Overview
FGE’s detailed assessment of the mid/long-term outlook for naphtha sets the stage on fundamental shift occurring within the oil and gas markets going forward – the pivot from transportation fuels into petrochemicals amid the energy transition.
In this study, we forecast naphtha supply and demand globally using bottom-up modelling to explore impacts and trends for naphtha trade and pricing up to 2035.
The first half of 2020 saw the plummeting of crude prices to multi-year lows with the movement restrictions across the globe resulting in the demand destruction of gasoline globally. Naphtha was pushed out of the gasoline barrel within various refining systems (e.g. in the US, Europe, and India), finding a home in the East. Is this a rehearsal for what’s to come?
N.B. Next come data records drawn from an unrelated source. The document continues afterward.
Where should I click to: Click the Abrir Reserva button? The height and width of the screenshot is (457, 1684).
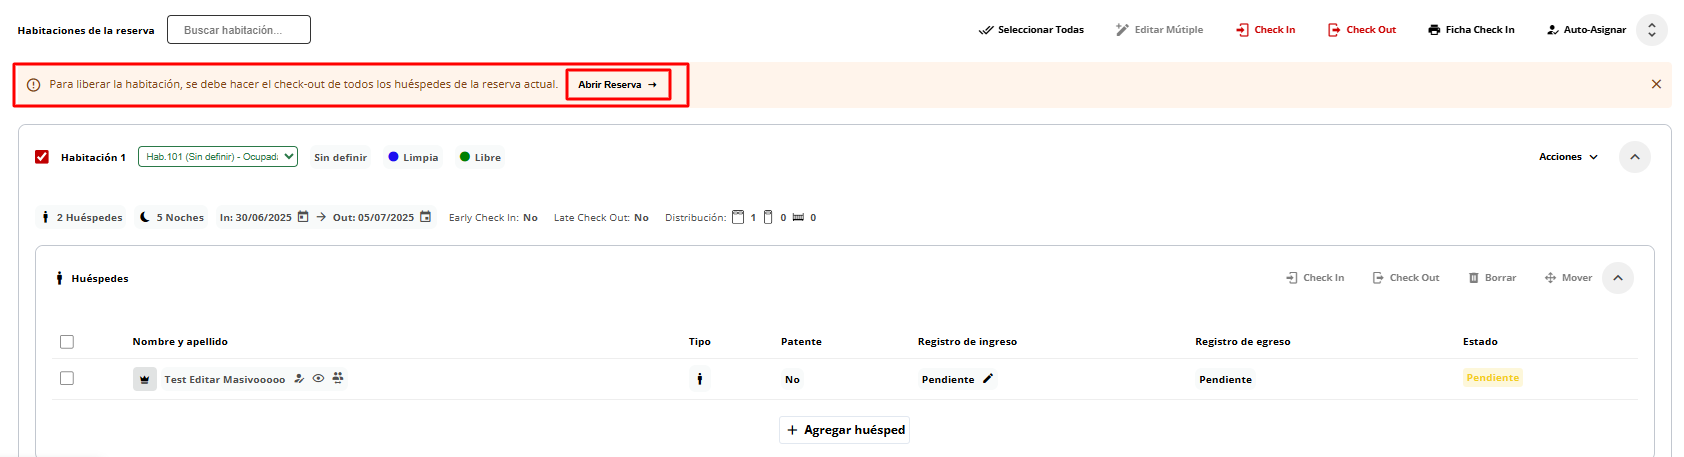click(617, 85)
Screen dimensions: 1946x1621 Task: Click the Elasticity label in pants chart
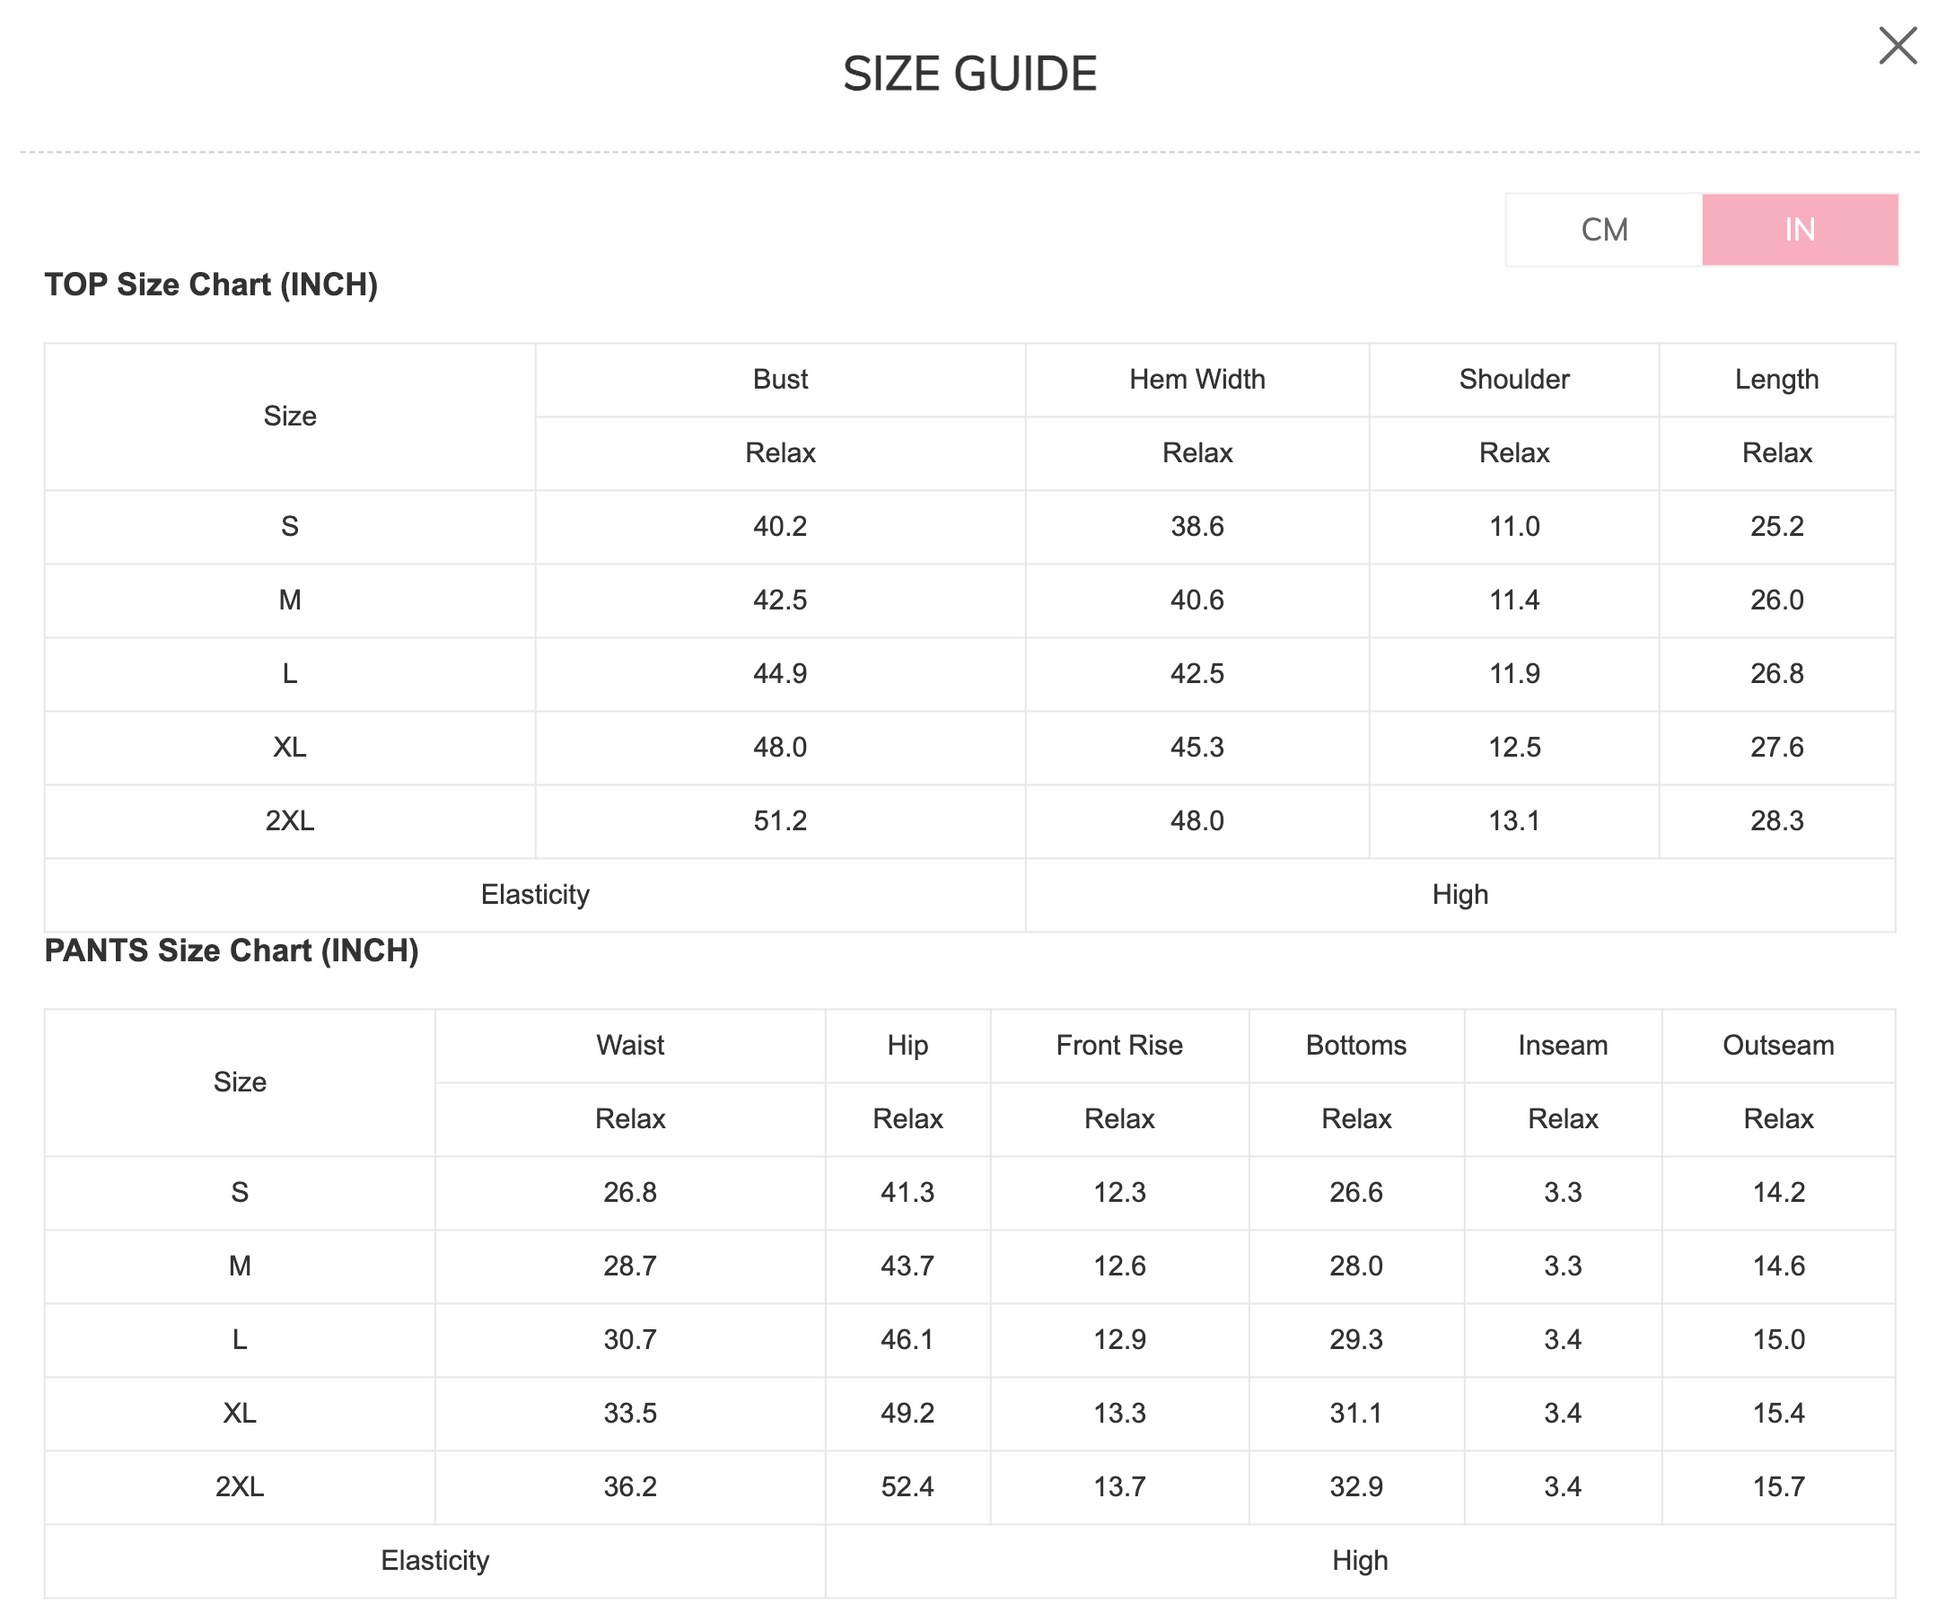(x=435, y=1561)
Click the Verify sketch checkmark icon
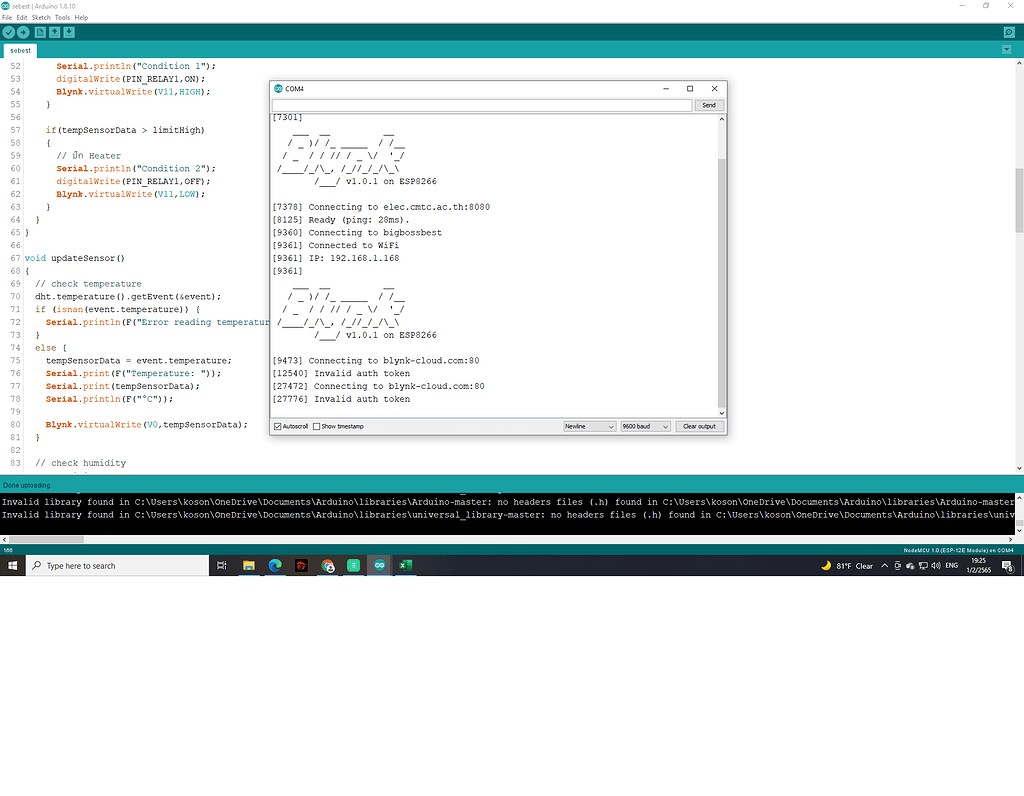This screenshot has height=796, width=1024. coord(8,33)
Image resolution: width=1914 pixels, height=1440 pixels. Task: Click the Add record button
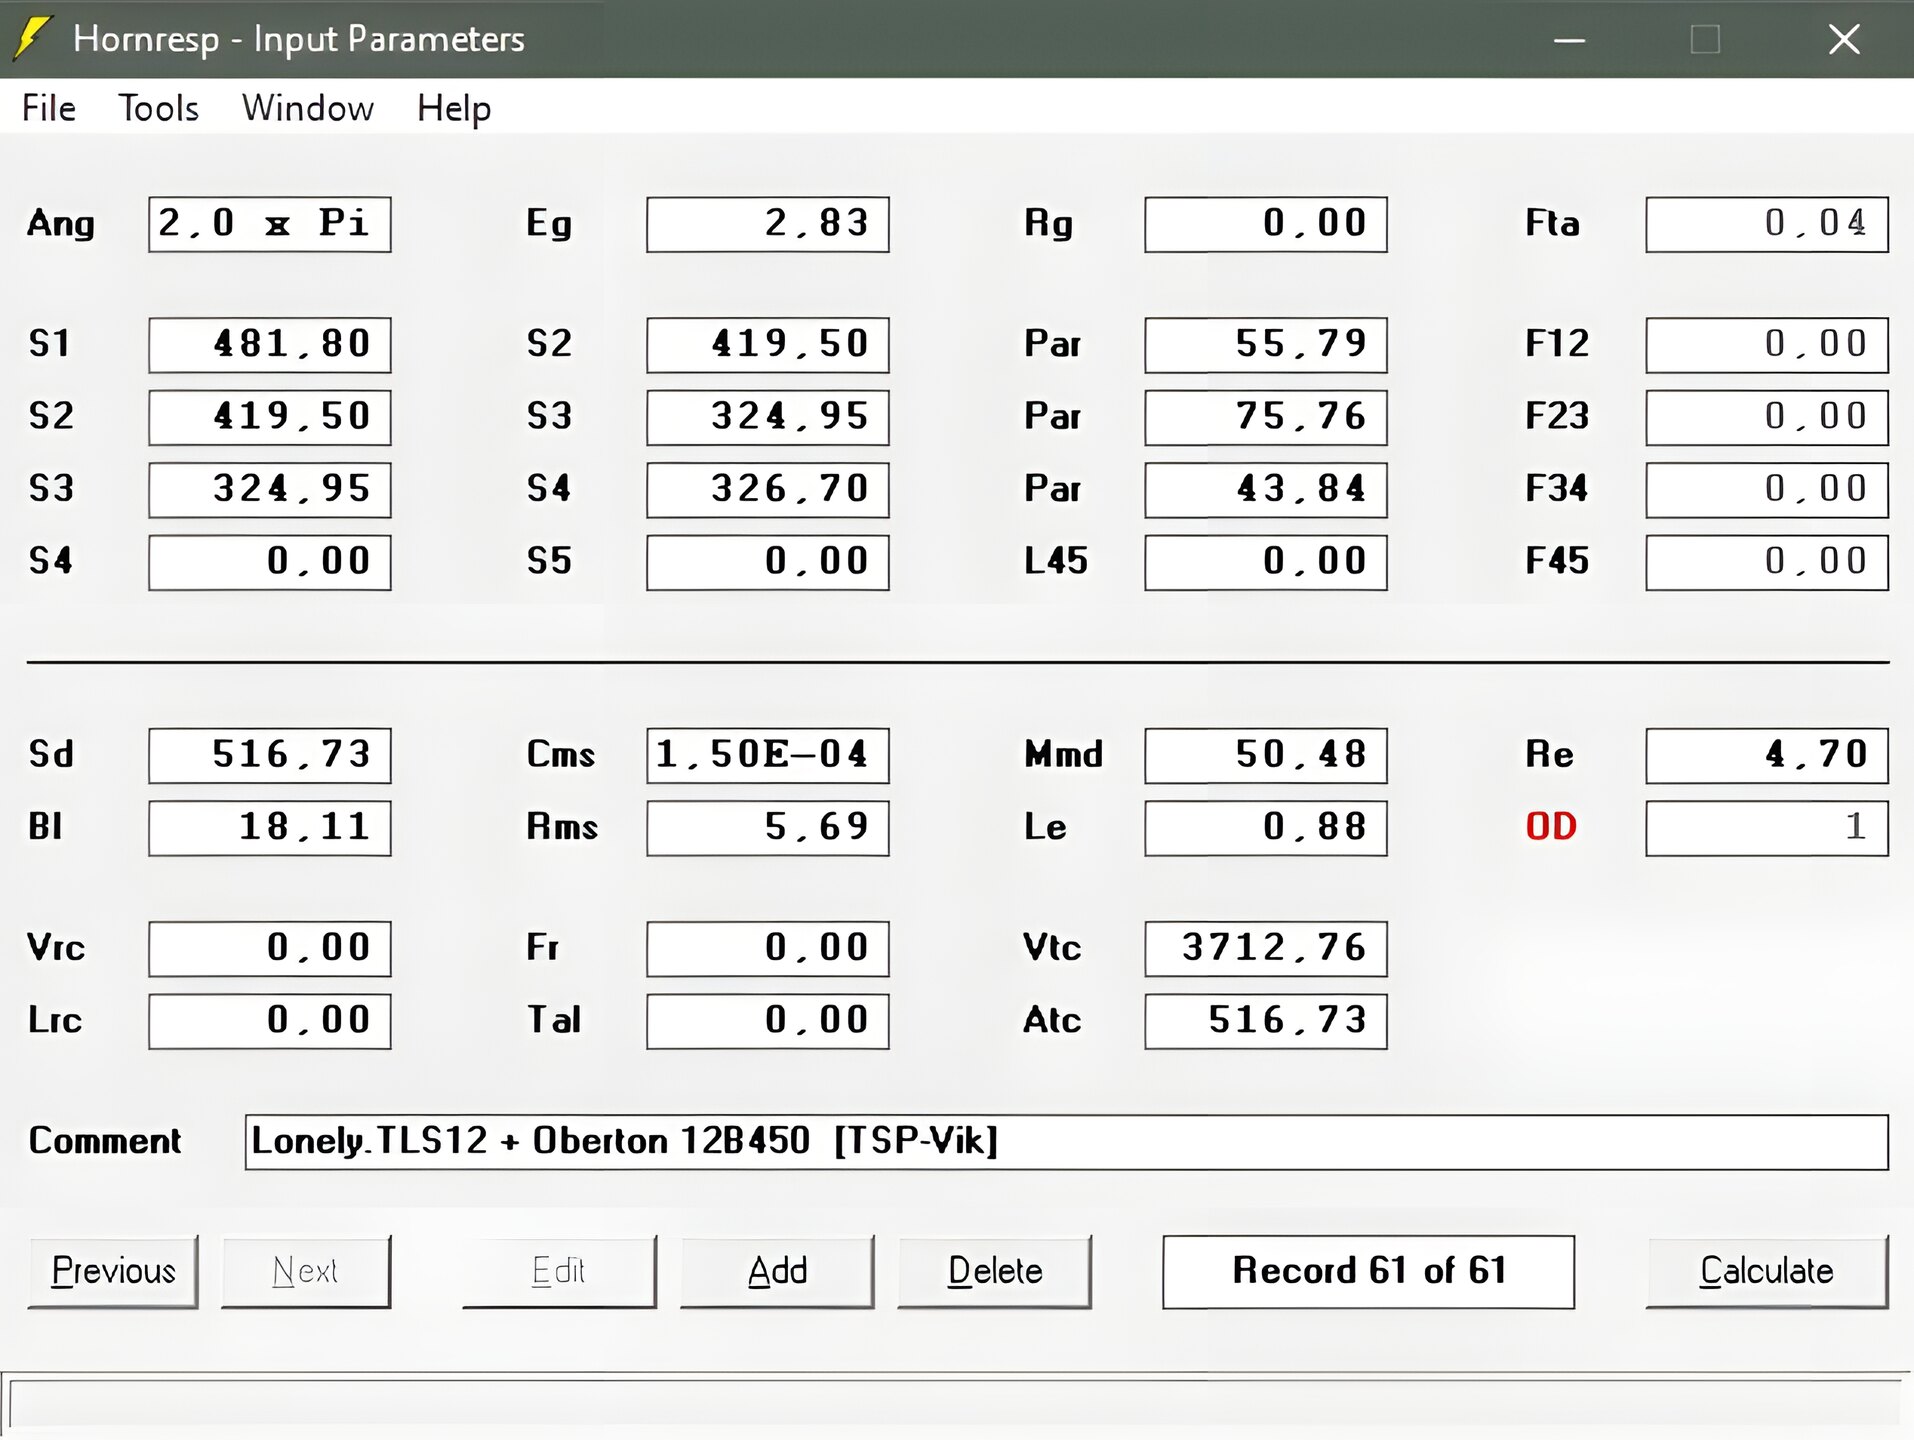777,1271
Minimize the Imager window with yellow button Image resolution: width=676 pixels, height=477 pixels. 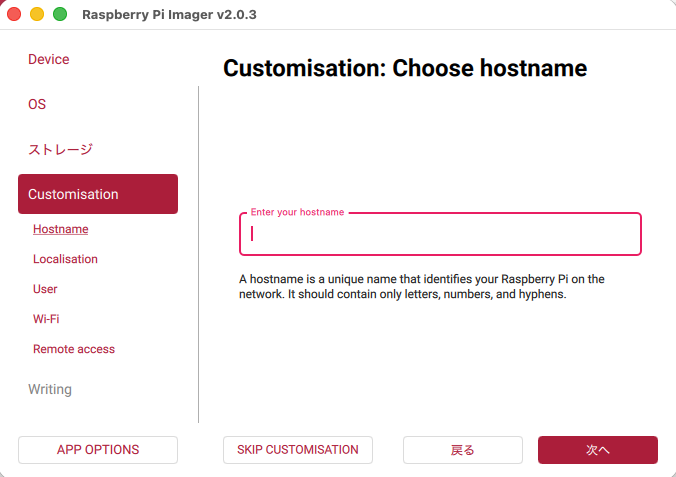point(37,14)
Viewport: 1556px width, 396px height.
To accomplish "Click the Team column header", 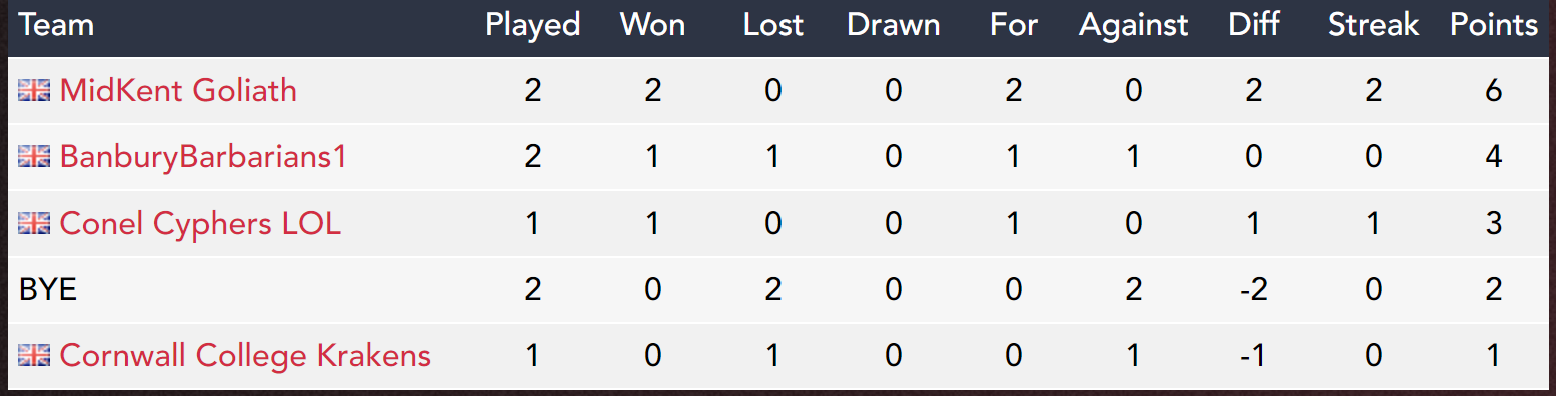I will click(56, 25).
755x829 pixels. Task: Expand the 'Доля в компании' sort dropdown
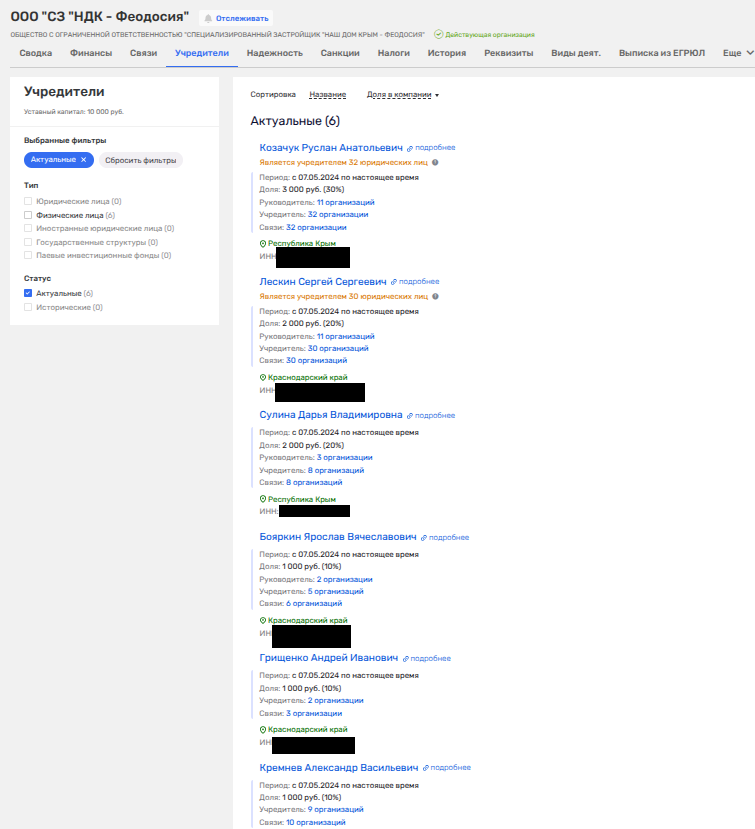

The 2020s will see radical shifts in the Atlantic Basin gasoline trade of products with refining capacity in the West African region touted to eradicate much of the oil product deficit in the African continent. These will undoubtedly impact gasoline blending margins and refining margins in the West of Suez.
In the East of Suez, we are seeing a radical growth in the deficit of naphtha, largely driven by capacity additions and expansions on olefins in the East Asian and South East Asian regions. With incremental refining capacities in the East through the 2020s largely integrated downstream with petrochemicals units, where will the incremental naphtha come from?
In a world where refineries are increasingly integrated downstream with petrochemicals with the foreseeable decline in transportation fuel demand, how will the cost curve for naphtha-fed projects evolve through the 2020s? How will the pricing and trade of naphtha evolve through the next decade with a weaker pull from gasoline and a stronger pull from petrochemicals?